# Prompt
Please take the lines from the one holding "FILTRES (81, 206)" through the one holding "[Football Inside] (143, 41)" in the data below and copy them exactly.

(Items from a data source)
╭──
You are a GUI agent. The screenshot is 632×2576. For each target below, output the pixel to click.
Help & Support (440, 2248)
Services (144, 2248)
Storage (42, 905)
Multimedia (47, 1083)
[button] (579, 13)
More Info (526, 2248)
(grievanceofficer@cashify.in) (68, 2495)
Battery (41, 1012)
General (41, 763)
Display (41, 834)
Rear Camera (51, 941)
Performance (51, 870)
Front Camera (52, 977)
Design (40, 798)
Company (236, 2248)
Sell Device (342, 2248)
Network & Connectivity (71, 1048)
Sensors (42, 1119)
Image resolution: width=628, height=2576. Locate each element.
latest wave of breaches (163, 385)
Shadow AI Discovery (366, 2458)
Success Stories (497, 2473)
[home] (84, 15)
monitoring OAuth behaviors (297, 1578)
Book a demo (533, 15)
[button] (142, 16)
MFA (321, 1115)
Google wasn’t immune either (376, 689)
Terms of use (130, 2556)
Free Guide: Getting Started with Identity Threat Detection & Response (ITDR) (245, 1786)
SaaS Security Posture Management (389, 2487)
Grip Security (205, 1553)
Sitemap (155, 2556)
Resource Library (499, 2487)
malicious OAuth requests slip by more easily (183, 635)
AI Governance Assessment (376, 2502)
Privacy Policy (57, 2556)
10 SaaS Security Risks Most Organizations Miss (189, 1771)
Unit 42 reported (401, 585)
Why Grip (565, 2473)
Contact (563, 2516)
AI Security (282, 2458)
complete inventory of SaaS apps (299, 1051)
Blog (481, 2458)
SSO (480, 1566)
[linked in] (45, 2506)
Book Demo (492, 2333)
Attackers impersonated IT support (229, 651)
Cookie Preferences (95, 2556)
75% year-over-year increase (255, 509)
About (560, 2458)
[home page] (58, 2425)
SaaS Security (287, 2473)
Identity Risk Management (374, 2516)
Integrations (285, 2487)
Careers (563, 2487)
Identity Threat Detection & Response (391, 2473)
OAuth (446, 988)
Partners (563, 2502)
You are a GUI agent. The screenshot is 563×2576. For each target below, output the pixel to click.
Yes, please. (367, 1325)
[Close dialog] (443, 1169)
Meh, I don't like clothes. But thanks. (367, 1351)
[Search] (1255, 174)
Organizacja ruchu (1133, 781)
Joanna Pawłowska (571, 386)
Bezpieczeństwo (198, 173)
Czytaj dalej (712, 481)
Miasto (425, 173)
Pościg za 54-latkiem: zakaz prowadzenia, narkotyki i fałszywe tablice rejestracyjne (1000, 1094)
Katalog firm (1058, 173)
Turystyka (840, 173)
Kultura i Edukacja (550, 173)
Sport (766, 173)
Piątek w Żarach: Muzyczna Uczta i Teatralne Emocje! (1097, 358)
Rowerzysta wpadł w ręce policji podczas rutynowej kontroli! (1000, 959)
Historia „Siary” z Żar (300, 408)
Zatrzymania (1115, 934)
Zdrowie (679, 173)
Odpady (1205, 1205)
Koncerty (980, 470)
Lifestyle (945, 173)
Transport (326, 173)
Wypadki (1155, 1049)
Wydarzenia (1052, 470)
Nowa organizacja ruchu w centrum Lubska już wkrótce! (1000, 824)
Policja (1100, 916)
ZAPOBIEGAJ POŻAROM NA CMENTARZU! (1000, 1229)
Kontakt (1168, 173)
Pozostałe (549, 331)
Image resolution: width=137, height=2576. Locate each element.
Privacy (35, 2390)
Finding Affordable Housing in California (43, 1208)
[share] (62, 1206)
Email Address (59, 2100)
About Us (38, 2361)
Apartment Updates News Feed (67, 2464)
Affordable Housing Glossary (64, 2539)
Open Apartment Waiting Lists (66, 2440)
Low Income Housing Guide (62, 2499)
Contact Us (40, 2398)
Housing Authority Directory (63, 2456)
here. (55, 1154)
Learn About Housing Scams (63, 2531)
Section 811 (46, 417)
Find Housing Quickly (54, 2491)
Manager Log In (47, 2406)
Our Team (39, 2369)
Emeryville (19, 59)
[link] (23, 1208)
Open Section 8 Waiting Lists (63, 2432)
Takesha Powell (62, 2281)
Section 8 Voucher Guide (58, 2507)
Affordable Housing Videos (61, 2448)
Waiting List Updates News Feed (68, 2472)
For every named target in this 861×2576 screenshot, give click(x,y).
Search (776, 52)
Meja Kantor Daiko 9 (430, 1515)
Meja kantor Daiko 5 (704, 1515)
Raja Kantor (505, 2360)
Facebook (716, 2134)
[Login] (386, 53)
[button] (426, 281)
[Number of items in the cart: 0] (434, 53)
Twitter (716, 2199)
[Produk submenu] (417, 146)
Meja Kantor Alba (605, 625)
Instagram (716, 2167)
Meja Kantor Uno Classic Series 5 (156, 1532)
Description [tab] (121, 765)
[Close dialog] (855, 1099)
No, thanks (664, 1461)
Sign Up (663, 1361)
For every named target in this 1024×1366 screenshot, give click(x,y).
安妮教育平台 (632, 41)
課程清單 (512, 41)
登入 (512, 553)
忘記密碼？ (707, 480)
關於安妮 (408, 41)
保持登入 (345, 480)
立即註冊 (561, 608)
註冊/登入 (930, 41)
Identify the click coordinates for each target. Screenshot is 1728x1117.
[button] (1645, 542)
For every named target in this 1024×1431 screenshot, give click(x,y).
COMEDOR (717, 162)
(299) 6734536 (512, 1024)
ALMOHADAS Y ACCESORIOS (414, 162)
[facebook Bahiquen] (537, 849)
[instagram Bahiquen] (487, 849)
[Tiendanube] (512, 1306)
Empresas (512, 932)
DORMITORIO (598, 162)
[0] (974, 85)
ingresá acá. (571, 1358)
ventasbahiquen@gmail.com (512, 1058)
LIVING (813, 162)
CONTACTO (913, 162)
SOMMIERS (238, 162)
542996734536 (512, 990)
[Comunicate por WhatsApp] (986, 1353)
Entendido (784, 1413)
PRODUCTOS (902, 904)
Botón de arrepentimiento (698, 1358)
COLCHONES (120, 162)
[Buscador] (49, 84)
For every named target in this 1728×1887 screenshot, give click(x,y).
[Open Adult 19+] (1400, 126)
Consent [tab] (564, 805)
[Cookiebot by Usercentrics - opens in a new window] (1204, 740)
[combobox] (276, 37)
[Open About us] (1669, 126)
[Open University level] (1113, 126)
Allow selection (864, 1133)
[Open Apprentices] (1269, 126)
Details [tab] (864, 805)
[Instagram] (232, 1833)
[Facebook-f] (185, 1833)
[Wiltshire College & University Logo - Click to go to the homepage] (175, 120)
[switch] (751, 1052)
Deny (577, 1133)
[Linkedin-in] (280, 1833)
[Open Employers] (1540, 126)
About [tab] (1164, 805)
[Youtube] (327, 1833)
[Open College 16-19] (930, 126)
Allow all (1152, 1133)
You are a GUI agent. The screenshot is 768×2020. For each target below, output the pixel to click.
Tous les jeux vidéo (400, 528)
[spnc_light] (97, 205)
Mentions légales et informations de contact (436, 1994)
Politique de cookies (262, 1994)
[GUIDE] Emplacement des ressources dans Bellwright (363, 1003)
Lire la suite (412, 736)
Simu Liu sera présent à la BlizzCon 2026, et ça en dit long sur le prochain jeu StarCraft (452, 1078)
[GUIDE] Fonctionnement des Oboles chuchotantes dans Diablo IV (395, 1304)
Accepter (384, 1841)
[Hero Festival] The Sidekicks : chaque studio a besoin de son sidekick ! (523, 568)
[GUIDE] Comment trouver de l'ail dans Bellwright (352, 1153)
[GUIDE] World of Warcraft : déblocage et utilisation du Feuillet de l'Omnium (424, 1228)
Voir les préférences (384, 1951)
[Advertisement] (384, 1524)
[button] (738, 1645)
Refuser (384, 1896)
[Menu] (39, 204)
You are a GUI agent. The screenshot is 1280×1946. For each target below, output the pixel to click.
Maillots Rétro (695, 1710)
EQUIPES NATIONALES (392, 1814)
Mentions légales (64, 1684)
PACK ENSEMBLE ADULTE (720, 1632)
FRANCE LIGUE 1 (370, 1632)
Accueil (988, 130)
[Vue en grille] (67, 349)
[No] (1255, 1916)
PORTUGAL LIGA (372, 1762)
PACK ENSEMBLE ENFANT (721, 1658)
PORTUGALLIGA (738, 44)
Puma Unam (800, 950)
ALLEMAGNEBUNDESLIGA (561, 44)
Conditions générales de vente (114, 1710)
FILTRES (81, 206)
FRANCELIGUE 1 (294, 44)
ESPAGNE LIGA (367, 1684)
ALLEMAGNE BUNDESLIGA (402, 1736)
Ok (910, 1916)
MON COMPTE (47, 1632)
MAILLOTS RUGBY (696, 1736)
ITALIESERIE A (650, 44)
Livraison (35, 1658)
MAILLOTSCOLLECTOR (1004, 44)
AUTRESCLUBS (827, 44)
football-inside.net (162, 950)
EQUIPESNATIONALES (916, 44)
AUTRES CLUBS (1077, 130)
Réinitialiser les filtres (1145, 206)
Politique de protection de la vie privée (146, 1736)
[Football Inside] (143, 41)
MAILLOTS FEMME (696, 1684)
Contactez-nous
╰──
# Final answer
FILTRES (81, 206)
FRANCELIGUE 1 (294, 44)
ESPAGNE LIGA (367, 1684)
ALLEMAGNE BUNDESLIGA (402, 1736)
Ok (910, 1916)
MON COMPTE (47, 1632)
MAILLOTS RUGBY (696, 1736)
ITALIESERIE A (650, 44)
Livraison (35, 1658)
MAILLOTSCOLLECTOR (1004, 44)
AUTRESCLUBS (827, 44)
football-inside.net (162, 950)
EQUIPESNATIONALES (916, 44)
AUTRES CLUBS (1077, 130)
Réinitialiser les filtres (1145, 206)
Politique de protection de la vie privée (146, 1736)
[Football Inside] (143, 41)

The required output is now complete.